Dietary change in Asia over recent decades has had many positive effects. The late twentieth century globalized food system has increased food availability overall and thus improved one aspect of food security, the production or supply of sufficient food to meet the aggregate energy requirements of the population. However, sufficient caloric availability does not equate to optimal nutrition, particularly, where the globalized food trade makes energy dense processed foods cheaper than fresh healthy foods (Pinstrup-Andersen 2009). The main target of food policies in the context discussed in this paper should be to achieve economic growth and food security while avoiding the negative impacts of the nutrition transition. One important consideration in fast developing settings like much of Asia is that countries will not move through transitional stages sequentially as predicted by nutrition transition theory. Changes in the affordability and availability of problematic processed foods are occurring at lower and lower levels of income. It will therefore be particularly important in transitional settings in Asia to remain aware of the common dual-burden of under and over nutrition in the same country and sometimes even the same household. This requires approaches which maintain dietary energy availability while ensuring it comes from health promoting sources.

- [PROBLEMS TO WORK ON]:
A. Answer these questions about the passage on dietary change in Asia, one short answer per question:
(i) Which aspect of food security has the globalized food system improved?
(ii) What does the globalized food trade make cheaper than fresh healthy foods?
(iii) What is common in the same country, and sometimes even the same household, in transitional settings in Asia?
B. Carry on the passage on dietary change in Asia, picking up right after its final sentence.

- [DATA]:
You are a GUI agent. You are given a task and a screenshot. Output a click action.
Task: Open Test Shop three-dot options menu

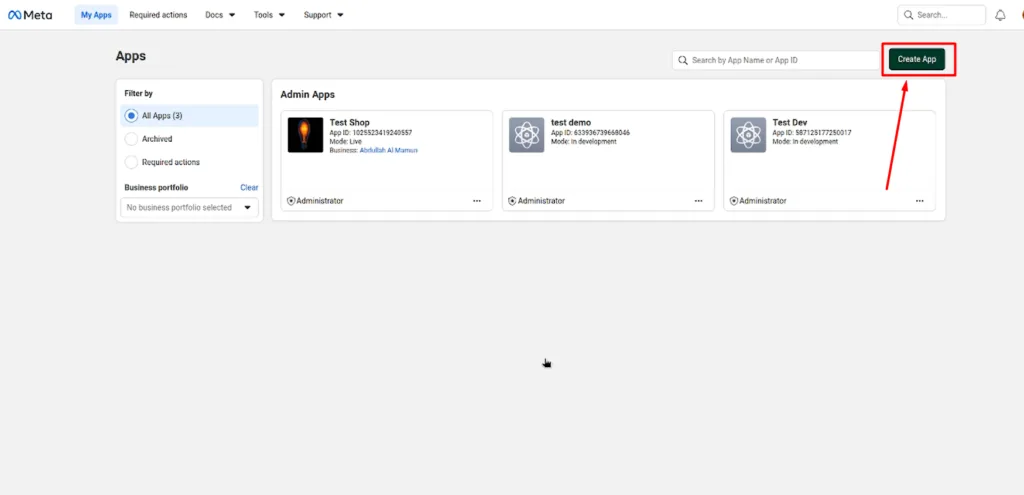click(x=477, y=201)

- [OUTPUTS]:
A.
(i) The production or supply of sufficient food to meet the aggregate energy requirements of the population.
(ii) Energy dense processed foods.
(iii) The dual-burden of under and over nutrition.

B.
How this is to be achieved is still unclear and there are very few models of success in modifying dietary change and related health impacts, particularly in developing Asia. However there is a growing awareness that effective food policy must address the food system in an integrated ecological manner (Carlisle and Hanlon 2014; Lang 2009; Lang et al. 2009). This includes addressing upstream influences on consumption and nutrition including the relative price and availability of energy dense, processed foods. Also important is addressing the effect of agricultural policies on population diets, for example by encouraging a move away from edible oil production towards greater fruit and vegetable production thus improving local availability of health promoting foods as is currently been trialed in China. Perhaps most effective may be support for the retention of traditional Asian diets, both to decrease the impact of the nutrition transition, but also to support local food producers. There is some evidence from Southeast Asia indicating that making traditional diets more convenient and affordable may, particularly among younger generations, encourage resistance to western, transitional diets (Seubsman et al. 2009). This approach has also enjoyed some success in South Korea which has maintained healthier eating patterns than most other Asian countries and has also enjoyed lower levels of underweight and obesity than other countries at comparable stages of economic development. These achievements have been in part linked to intensive government publicity and education campaigns combined with subsidies and support for local food product production and consumption (Lee et al. 2002). Such integrated food policies may be the most promising avenue for nutrition policy planners in Asia.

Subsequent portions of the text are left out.